Composability
Composition is a special kind of reusability. You don't extend an existing component, but you create a new, larger component by composing many smaller components together into a system of components.
In OOP languages, composition is often used to get around the multiple inheritance issues that most OOP languages have. Subclass polymorphism is always great until you reach the point where your design does not match the latest requirements in your project. Let's look at a simple example that illustrates this problem.
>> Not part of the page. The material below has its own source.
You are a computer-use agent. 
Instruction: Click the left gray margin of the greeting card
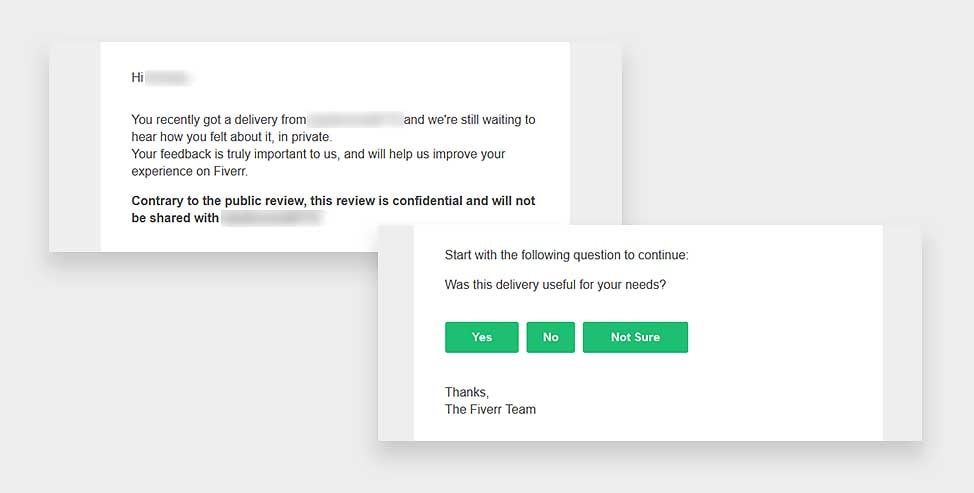point(75,147)
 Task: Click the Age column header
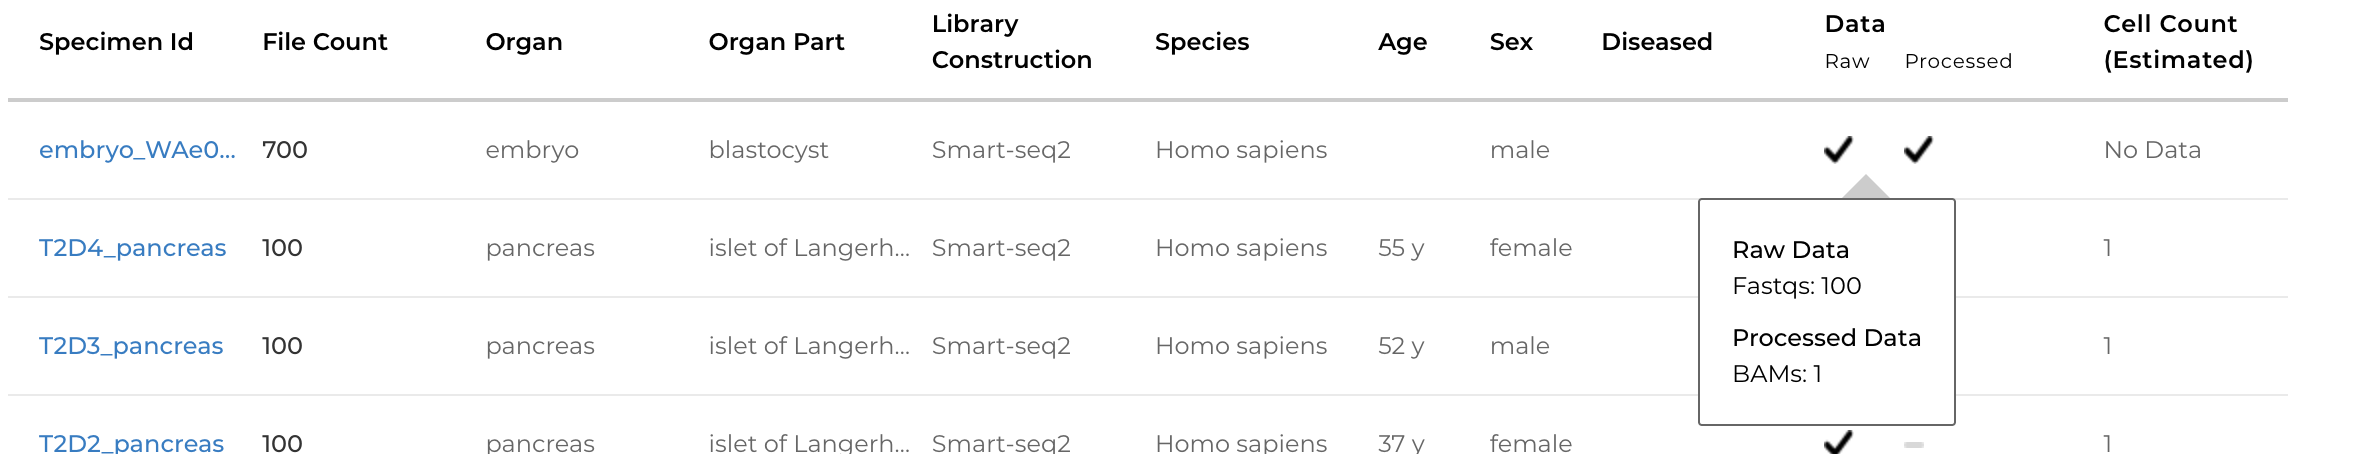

You have a Fisher class and a Developer class, both of which hold specific behaviors. Now, you'd want to create a FishingDeveloper class that inherits from both Fisher and Developer. Unless you're using a language that supports multiple inheritance (such as C++, which does this to a certain extent), you will not be able to reuse this functionality using inheritance. There is no way to tell the language that your new class should inherit from both superclasses. Using composition, you can easily solve this problem. Instead of using inheritance, you're composing a new FishingDeveloper class that delegates all behavior to an internal Developer and Fisher instance:
interface IDeveloper {
code(): void;
}
interface IFisher {
fish(): void;
}
class Developer implements IDeveloper {
constructor(private name: string) {}
code(): void {
console.log(`${this.name} writes some code!`);
}
}
class Fisher implements IFisher {
constructor(private name: string) {}
fish(): void {
console.log(`${this.name} catches a big fish!`);
}
}
class FishingDeveloper implements IFisher, IDeveloper {
constructor(private name: string) {
this.name = name;
this.developerStuff = new Developer(name);
this.fisherStuff = new Fisher(name);
}
code(): void {
this.developerStuff.code();
}
fish(): void {
this.fisherStuff.fish();
}
}
var bob: FishingDeveloper = new FishingDeveloper('Bob');
bob.code();
bob.fish();
Experience has taught us that composition is probably the most efficient way to reuse code. In contrast to inheritance, decoration, and other approaches to gain reusability, composition is probably the least intrusive and the most flexible.
Recent versions of some languages also support a pattern called traits, that is, mixins. Traits allow you to reuse certain functionality and attributes from other classes in a way that is similar to multiple inheritance.
If we think about the concept of composition, it's nothing more than designing organisms. We have the two Developer and Fisher organisms, and we unify their behaviors into a single FishingDeveloper organism.